In volcanic countries, and in coal districts, carbonic acid is abundant, both in spring-water and in the gaseous form. Water charged with this gas becomes capable of dissolving limestone. Where the water is exposed to the air, the gas gradually escapes, and the calcareous matter is deposited. Many accumulations of this kind are now taking place. Some have already extended several miles in length, and they are often of great thickness, in one instance, in Italy, two hundred feet ([Fig. 72]). It is also probable that many calcareous springs issue below the surface of lakes and seas, and thus, both fresh-water and marine deposits would now be forming. These formations are distinctly stratified, and are white and crystalline, and become solid at the time of deposition.

Fig. 72.

These dissolved materials are less observed than others, because they do not render the water turbid; but there is reason to believe that several of the aqueous formations, particularly the limestones, have been built up chiefly from them.

2. The abrading action of rivers furnishes considerable detrital matter. The general form of the river courses is determined by other causes than the agency of the river itself, yet a river which has a rapid current is continually deepening its channel. We have proof of this by observing, when the water is low, that irregularity of surface which running water always produces, by wearing away the softer parts of the rock, and leaving the harder in relief. Hence, a river will have its rapids either where the hardest strata occur, and which therefore wear down least rapidly, or where the rock has been hardened by the intrusion or near proximity of dikes.

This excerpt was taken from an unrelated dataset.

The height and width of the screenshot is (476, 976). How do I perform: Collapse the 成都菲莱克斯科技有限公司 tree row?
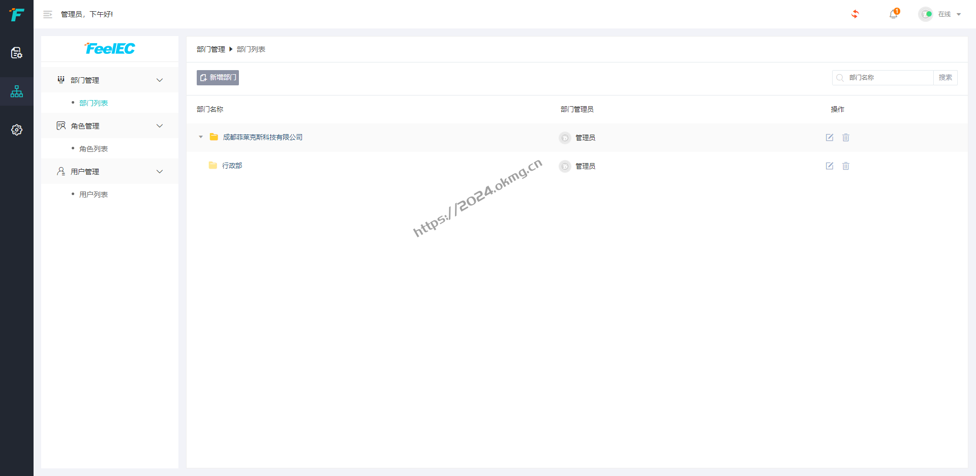(201, 137)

The abrading power of rivers occasionally becomes greatly increased by waterfalls. The force which the water acquires in its descent is such as to excavate a deep cavity at the foot of the fall, reaching back under the ledge from which the water descends. The ledge is therefore constantly being undermined. The cataract of Niagara is peculiar, in having the rock at its base of a soft and friable texture, so that it is rapidly worn away, while the upper rock is a compact siliceous limestone. If the order of superposition had been the reverse, the falls would have been converted into a series of rapids. It is now preserved as a single fall, and as such it has probably cut the gorge, about two hundred feet deep and seven miles in length, through which its waters now reach Lake Ontario. A few years since, a large mass, perhaps half an acre in area, fell from the centre of the horse-shoe fall. Another mass of equal size has recently fallen from the western extremity of the ledge. Thus the fall is gradually receding.

But the foreign substances, such as drift-wood, ice, sand and gravel, with which the waters of a river are occasionally charged, contribute more than everything else to its abrading power. At such times its volume is generally greatest, and its current the most rapid. Its bed is then sometimes perceptibly deepened and widened in a few hours.